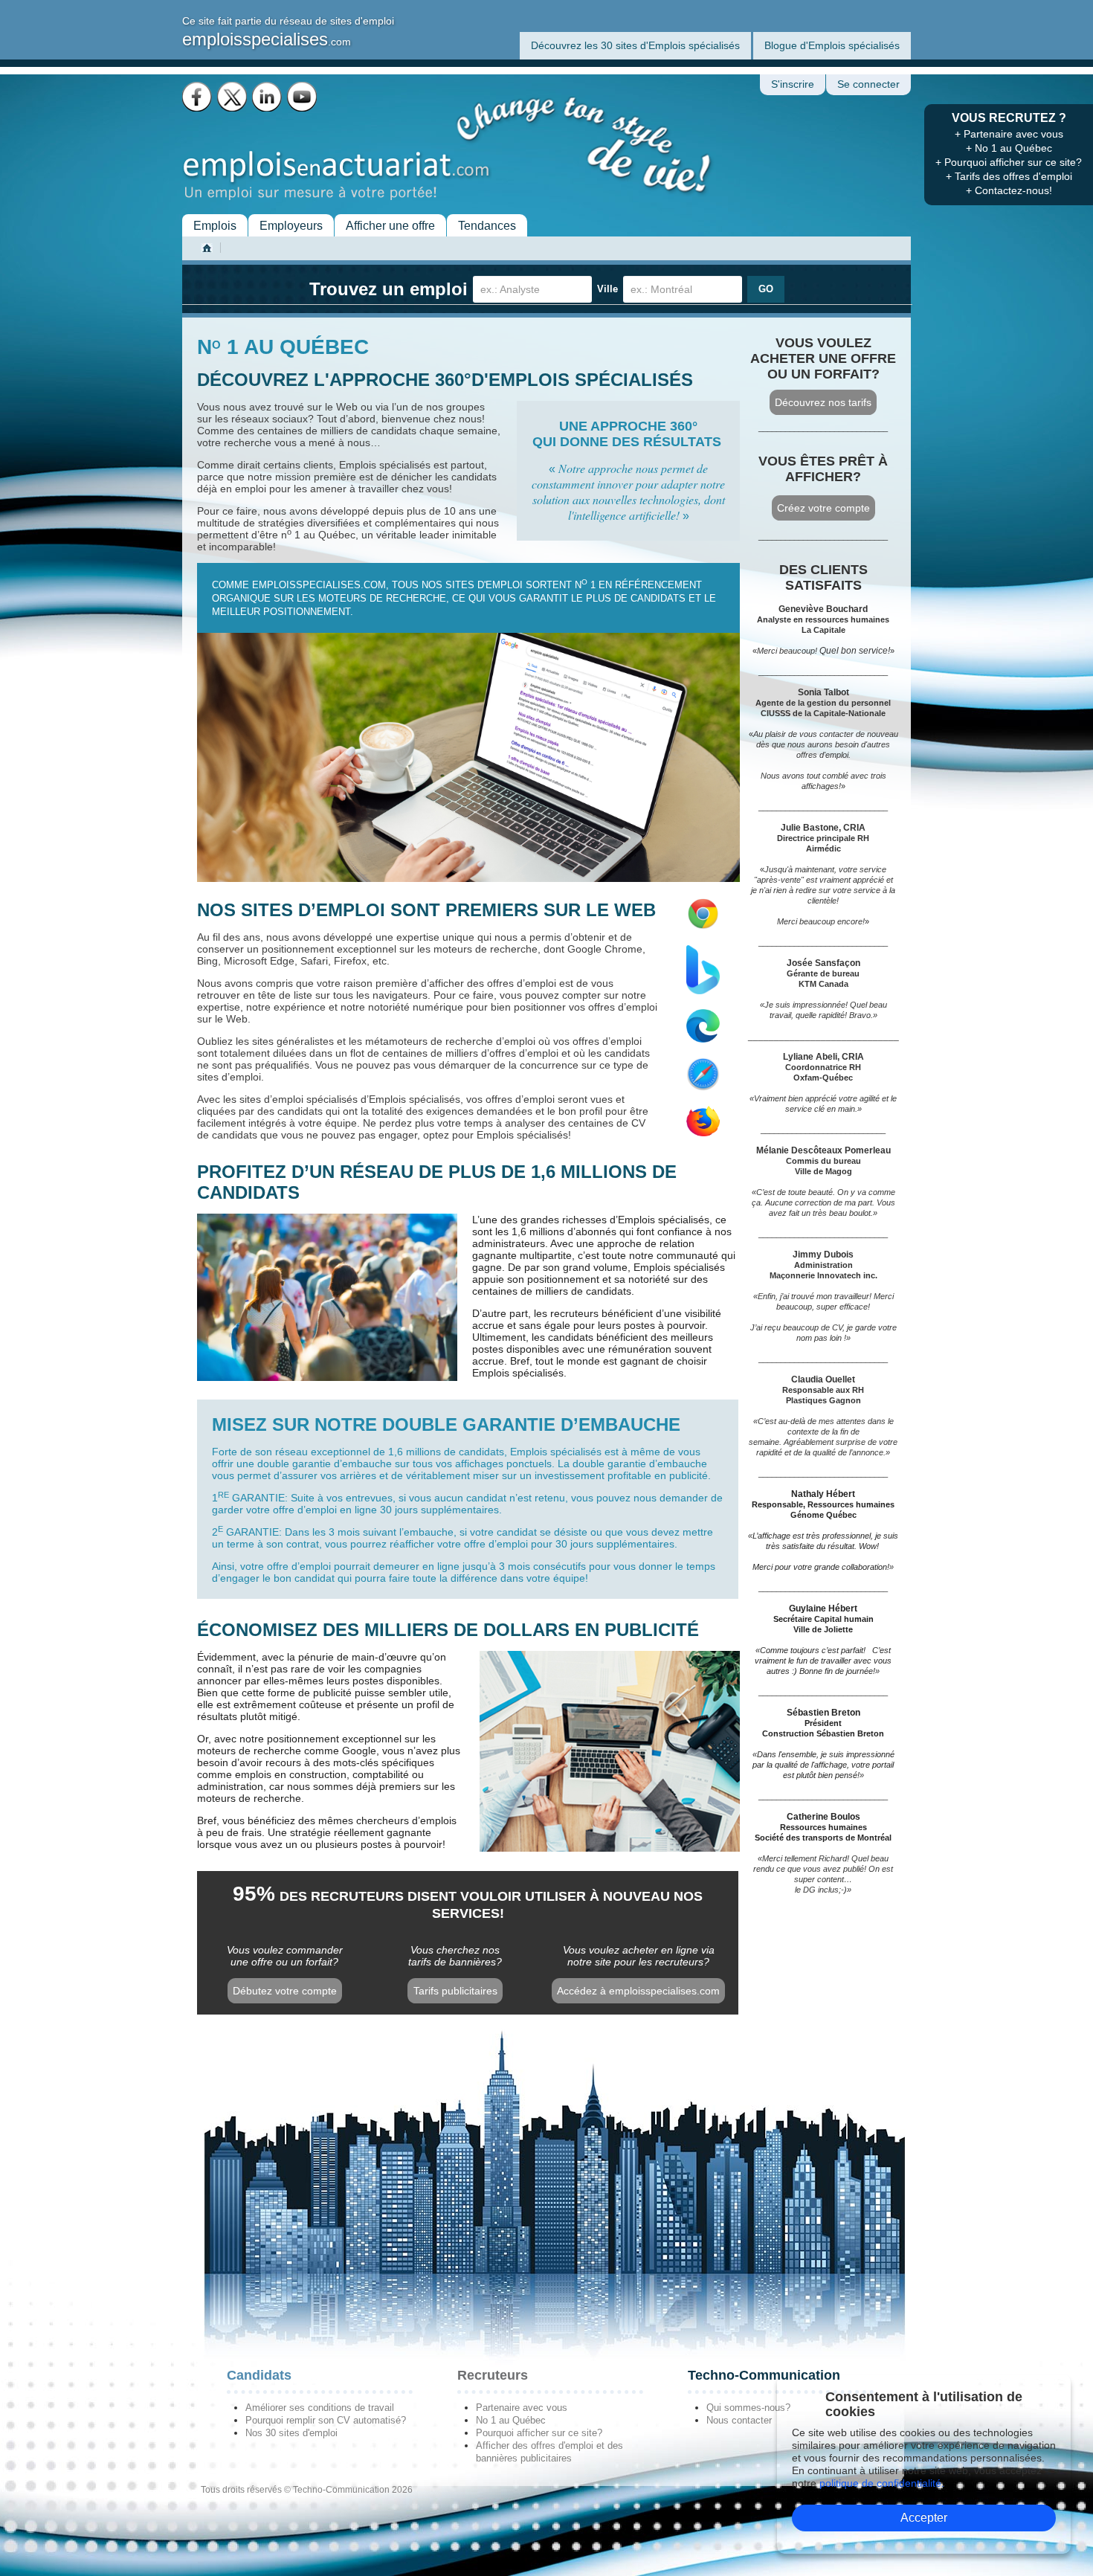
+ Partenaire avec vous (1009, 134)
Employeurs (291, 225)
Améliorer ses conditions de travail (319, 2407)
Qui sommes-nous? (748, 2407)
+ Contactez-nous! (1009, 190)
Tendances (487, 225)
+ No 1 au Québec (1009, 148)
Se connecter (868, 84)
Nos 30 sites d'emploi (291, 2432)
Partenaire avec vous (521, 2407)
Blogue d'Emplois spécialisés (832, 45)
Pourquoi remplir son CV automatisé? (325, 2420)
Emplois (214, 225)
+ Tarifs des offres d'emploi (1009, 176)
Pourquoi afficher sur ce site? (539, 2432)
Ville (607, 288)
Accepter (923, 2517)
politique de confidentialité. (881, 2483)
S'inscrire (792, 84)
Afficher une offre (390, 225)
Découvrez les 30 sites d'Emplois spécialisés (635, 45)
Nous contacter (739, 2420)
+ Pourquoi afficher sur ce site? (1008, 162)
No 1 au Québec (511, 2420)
○ ○ ○
### Exercise instructions
Skipping the pictures, output the entries exactly as they appear above.

### Solution to this exercise
+ Partenaire avec vous (1009, 134)
Employeurs (291, 225)
Améliorer ses conditions de travail (319, 2407)
Qui sommes-nous? (748, 2407)
+ Contactez-nous! (1009, 190)
Tendances (487, 225)
+ No 1 au Québec (1009, 148)
Se connecter (868, 84)
Nos 30 sites d'emploi (291, 2432)
Partenaire avec vous (521, 2407)
Blogue d'Emplois spécialisés (832, 45)
Pourquoi remplir son CV automatisé? (325, 2420)
Emplois (214, 225)
+ Tarifs des offres d'emploi (1009, 176)
Pourquoi afficher sur ce site? (539, 2432)
Ville (607, 288)
Accepter (923, 2517)
politique de confidentialité. (881, 2483)
S'inscrire (792, 84)
Afficher une offre (390, 225)
Découvrez les 30 sites d'Emplois spécialisés (635, 45)
Nous contacter (739, 2420)
+ Pourquoi afficher sur ce site? (1008, 162)
No 1 au Québec (511, 2420)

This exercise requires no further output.